▶ Page extract:
Gidi Marcus (Linkedin) - Storage and Microsoft technologies consultant - Hydro IT LTD - UK

Naveenpusuluru · ‎2016-10-31

I think there is a problem with application itself.

DaemonFF · ‎2016-10-31

Hello!

It seems to me the issue is SQL software layer, not NetApp. The first error message indicate the inconsistent between clustered (HA) nodes of MSSQL server. When your SQL team tring to move data on local HDD, DB works in non-HA environment and it has no errors.

Try to run DB on FC-attached disks but without SQL HA.

DaemonFF · ‎2016-10-31

You need to upgrade your OnTAP software to latest version - now 8.2.4P6 is actually. (Don't forget about licenses change!)

▶ Entries provided:
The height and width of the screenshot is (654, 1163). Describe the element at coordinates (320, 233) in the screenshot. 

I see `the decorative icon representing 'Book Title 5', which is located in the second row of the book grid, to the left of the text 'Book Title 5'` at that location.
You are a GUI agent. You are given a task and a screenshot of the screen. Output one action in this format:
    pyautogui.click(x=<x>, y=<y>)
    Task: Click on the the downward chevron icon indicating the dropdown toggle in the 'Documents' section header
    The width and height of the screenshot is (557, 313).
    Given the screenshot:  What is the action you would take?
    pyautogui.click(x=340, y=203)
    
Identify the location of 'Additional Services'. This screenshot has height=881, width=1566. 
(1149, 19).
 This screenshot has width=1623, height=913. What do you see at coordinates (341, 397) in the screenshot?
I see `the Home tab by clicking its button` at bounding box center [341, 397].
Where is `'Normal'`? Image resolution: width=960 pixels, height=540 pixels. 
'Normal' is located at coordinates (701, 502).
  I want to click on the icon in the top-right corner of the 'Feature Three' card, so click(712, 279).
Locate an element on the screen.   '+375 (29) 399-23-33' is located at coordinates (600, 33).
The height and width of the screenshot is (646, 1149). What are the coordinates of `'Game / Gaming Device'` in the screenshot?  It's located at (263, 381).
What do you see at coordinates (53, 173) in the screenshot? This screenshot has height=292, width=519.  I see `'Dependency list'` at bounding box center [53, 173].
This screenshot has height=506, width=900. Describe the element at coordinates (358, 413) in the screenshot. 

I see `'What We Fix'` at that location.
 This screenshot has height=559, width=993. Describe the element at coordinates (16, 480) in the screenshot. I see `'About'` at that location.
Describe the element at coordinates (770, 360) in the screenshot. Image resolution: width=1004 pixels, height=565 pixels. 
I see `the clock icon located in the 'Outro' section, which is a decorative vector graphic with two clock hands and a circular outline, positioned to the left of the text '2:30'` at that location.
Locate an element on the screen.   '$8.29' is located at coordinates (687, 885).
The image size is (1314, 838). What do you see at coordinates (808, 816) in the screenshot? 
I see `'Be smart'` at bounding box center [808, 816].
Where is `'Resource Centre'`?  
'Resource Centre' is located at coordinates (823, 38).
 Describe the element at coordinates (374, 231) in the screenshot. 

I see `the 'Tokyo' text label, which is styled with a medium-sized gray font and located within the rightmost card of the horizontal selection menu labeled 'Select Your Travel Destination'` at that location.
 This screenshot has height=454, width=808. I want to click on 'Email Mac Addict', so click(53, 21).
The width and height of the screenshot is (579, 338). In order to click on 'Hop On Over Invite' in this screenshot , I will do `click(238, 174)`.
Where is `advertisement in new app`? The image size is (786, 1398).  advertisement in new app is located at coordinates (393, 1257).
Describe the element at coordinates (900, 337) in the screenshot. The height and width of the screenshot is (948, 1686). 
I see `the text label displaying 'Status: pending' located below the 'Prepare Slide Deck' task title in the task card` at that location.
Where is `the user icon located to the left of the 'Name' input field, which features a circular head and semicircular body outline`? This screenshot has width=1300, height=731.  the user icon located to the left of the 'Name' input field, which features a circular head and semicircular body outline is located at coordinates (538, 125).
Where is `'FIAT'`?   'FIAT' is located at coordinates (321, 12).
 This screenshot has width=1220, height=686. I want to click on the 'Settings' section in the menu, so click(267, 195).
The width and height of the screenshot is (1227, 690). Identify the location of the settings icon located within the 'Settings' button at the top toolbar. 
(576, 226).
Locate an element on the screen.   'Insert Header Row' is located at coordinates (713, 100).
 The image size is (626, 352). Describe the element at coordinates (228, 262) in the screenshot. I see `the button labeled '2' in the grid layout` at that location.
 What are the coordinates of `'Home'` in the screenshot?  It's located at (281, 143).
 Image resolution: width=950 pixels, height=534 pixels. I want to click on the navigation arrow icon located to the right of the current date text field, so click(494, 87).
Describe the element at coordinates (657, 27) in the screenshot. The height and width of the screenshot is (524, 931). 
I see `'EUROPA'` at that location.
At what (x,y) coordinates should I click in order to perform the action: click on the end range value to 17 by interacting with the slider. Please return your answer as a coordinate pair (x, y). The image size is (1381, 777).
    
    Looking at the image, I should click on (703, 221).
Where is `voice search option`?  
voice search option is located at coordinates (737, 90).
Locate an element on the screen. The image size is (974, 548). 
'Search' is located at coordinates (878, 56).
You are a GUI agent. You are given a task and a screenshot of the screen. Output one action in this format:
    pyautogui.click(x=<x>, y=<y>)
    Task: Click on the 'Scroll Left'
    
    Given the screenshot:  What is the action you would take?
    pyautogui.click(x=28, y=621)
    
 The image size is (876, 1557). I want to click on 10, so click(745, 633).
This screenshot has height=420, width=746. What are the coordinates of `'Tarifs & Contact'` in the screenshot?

▶ Work item: Name every person or username that appears in the forum thread, listing each one only once. Work only from the forum thread, not from the data.

▶ Your solution: Gidi Marcus, Naveenpusuluru, DaemonFF